We will keep adding more stuff. Any contribution is very welcome.

# Errors

  • Persistence Max QPS Reached for List Operations
    • Check metrics to see how many List operations are performed per second on the domain. Alternatively you can enable debug log level to see more details of how a List request is ratelimited, if it's a staging/QA cluster.
    • Raise the ratelimiting for the domain if you believe the default ratelimit is too low
  • Failed to lock shard. Previous range ID: 132; new range ID: 133 and Failed to update shard. Previous range ID: 210; new range ID: 212
    • When this keep happening, it's very likely a critical configuration error. Either there are two clusters using the same database, or two clusters are using the same ringpop(bootstrap hosts).

# API high latency, timeout, Task disptaching slowness Or Too many operations onto DB and timeouts

  • If it happens after you attemped to truncate tables inorder to reuse the same database/keyspace for a new cluster, it's possible that the data is not deleted completely. You should make sure to shutdown the Cadence when trucating, and make sure the database is cleaned. Alternatively, use a different keyspace/database is a safer way.

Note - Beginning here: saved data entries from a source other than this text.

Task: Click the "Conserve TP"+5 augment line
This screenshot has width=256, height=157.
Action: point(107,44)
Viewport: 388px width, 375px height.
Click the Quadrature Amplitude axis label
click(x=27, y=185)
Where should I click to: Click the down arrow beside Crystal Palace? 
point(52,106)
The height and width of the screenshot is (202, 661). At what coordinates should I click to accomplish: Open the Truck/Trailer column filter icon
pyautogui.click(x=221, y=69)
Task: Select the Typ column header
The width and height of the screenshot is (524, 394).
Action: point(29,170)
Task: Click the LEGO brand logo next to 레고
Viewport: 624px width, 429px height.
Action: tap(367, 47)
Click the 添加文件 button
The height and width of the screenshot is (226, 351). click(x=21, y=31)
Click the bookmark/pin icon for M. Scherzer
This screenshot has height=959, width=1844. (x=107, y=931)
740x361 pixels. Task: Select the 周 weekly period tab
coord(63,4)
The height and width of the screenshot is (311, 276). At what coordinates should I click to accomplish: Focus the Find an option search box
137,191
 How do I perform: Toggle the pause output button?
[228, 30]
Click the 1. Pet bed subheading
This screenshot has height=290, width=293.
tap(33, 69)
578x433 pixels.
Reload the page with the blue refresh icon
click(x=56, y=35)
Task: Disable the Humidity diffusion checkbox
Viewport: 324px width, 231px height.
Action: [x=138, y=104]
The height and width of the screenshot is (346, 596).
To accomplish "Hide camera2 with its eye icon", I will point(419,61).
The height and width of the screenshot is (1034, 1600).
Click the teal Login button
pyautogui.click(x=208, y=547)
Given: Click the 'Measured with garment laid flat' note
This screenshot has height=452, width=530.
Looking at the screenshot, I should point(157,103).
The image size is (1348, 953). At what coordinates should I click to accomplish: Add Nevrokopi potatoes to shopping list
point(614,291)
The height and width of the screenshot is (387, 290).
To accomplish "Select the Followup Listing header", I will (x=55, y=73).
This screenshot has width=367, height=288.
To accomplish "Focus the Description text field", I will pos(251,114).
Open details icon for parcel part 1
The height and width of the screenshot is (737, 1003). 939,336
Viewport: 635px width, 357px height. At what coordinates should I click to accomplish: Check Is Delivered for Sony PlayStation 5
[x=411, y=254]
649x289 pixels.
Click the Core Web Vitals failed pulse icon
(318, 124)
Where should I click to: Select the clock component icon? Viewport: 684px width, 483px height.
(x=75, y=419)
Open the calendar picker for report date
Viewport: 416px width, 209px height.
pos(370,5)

  • Timeout pushing task to matching engine, e.g. "Fail to process task","service":"cadence-history","shard-id":431,"address":"172.31.48.64:7934","component":"transfer-queue-processor","cluster-name":"active","shard-id":431,"queue-task-id":590357768,"queue-task-visibility-timestamp":1637356594382077880,"xdc-failover-version":-24,"queue-task-type":0,"wf-domain-id":"f4d6824f-9d24-4a82-81e0-e0e080be4c21","wf-id":"55d64d58-e398-4bf5-88bc-a4696a2ba87f:63ed7cda-afcf-41cd-9d5a-ee5e1b0f2844","wf-run-id":"53b52ee0-3218-418e-a9bf-7768e671f9c1","error":"code:deadline-exceeded message:timeout","lifecycle":"ProcessingFailed","logging-call-at":"task.go:331"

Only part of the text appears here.